To address these questions, the PhD student will use a range of cutting-edge techniques: genetics, confocal microscopy, optogenetics, thermogenetics, molecular biology, behavioural assays live imaging to record neural activity in behaving flies, we will collaborate with research groups in the UK.

Significance of the project:

How the brain selects appropriate actions is a fascinating question that remains unknown. Choosing appropriate actions is not only crucial for our life but can, collectively, influence the course of our society. Furthermore, action-selection processes are impaired in addiction and neurodegenerative disorders, such as Alzheimer’s disease and Parkinson’s disease. Understanding how different neurons contribute to optimal action-selection in a genetically tractable experimental system will help us advance our knowledge of how the brain works, and what goes wrong in disease.

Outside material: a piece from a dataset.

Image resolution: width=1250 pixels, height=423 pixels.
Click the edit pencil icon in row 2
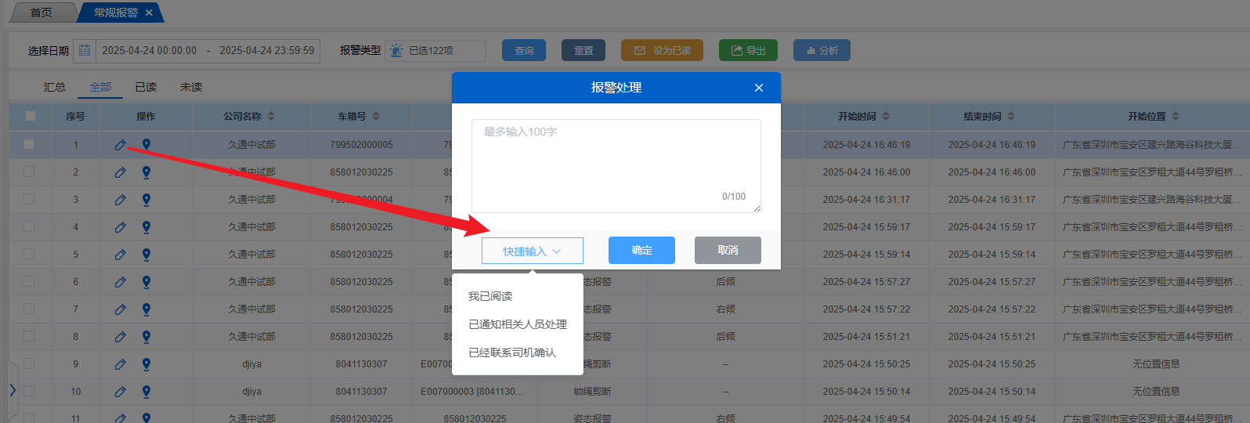(x=120, y=172)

For information about research in our laboratory, please visit our lab webpage: https://www.rezavallab.org University webpage: https://www.birmingham.ac.uk/staff/profiles/biosciences/rezaval-carolina.aspx Watch a 3-minute video about Dr Rezaval’s past work: https://vimeo.com/177551510

How to apply: We accept applications from fully self-funded students all year. The deadline to apply for a funded-PhD position is 10 January 2021. Apply here https://warwick.ac.uk/fac/cross_fac/mibtp/pgstudy/phd_opportunities/application/submission
Select our PhD project ’How does the brain make decisions when faced with conflicting options?’ from https://warwick.ac.uk/fac/cross_fac/mibtp/pgstudy/phd_opportunities/neuroscience_behaviour

Please view the specific guidance on the Birmingham website: https://www.birmingham.ac.uk/research/activity/mibtp/index.aspx
Informal enquiries about the post should be directed to Dr Carolina Rezaval

Funding Notes

The Midlands Integrative Biosciences Training Partnership 2020 (MIBTP2020) is a BBSRC-funded doctoral training partnership between the Universities of Warwick, Birmingham, Leicester, Aston and Harper Adams. It delivers innovative, world-class research training across the Life Sciences to boost the growing Bioeconomy across the UK.